Hemodialysis removes relatively little metoclopramide probably because of the small amount of the drug in blood relative to tissues. Similarly, continuous ambulatory peritoneal dialysis does not remove significant amounts of drug. It is unlikely that dosage would need to be adjusted to compensate for losses through dialysis. Dialysis is not likely to be an effective method of drug removal in overdose situations. Methemoglobinemia has occurred in premature and fullterm neonates who were given overdoses of metoclopramide (1 to 4 mg/kg/day orally, i.m. or i.v. for 1 to 3 or more days). Methemoglobinemia has not been reported in neonates treated with 0.5 mg/kg/day in divided doses. Methemoglobinemia can be reversed by i.v. administration of methylene blue.

Dosage And Administration: Note: The total adult and pediatric daily dosage must not exceed 0.5 mg/kg/body weight.

Delayed Gastric Emptying: Adults: 5 to 10 mL (5 to 10 mg) 3 or 4 times a day before meals, depending upon response and body weight.

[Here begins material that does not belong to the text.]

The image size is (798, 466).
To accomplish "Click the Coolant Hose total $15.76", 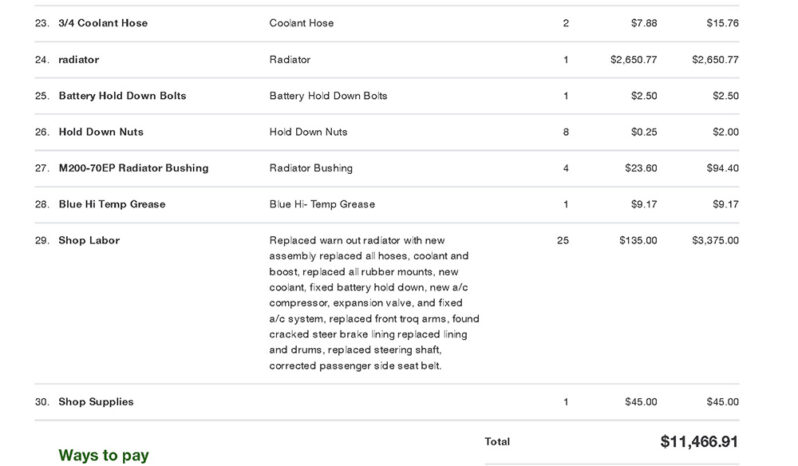I will (723, 23).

Children (5 to 14 years): 2.5 to 5 mL (2.5 to 5 mg) 3 times a day before meals, depending on response and body weight.

Diagnostic Radiology: Adults: 20 mL (20 mg) 5 to 10 minutes before barium swallow.

Renal or Hepatic Impairment: Since metoclopramide is excreted principally through the kidneys, in those patients whose creatinine clearance is below 40 mL/min, therapy should be initiated at approximately one-half the recommended dosage. Depending upon clinical efficacy and safety considerations, the dosage may be increased or decreased as appropriate.

See Overdose section for information regarding dialysis. Metoclopramide undergoes minimal hepatic metabolism, except for simple conjugation. Its safe use has been described in patients with advanced liver disease whose renal function was normal.

Availability And Storage: Each mL contains: metoclopramide HCl 1 mg. Nonmedicinal ingredients: artificial and natural orange flavors, citric acid, FD&C Yellow No. 6, methylparaben, natural apricot flavor, propylparaben, purified water and sorbitol. Bottles of 500 mL. (Shown in Product Recognition Section)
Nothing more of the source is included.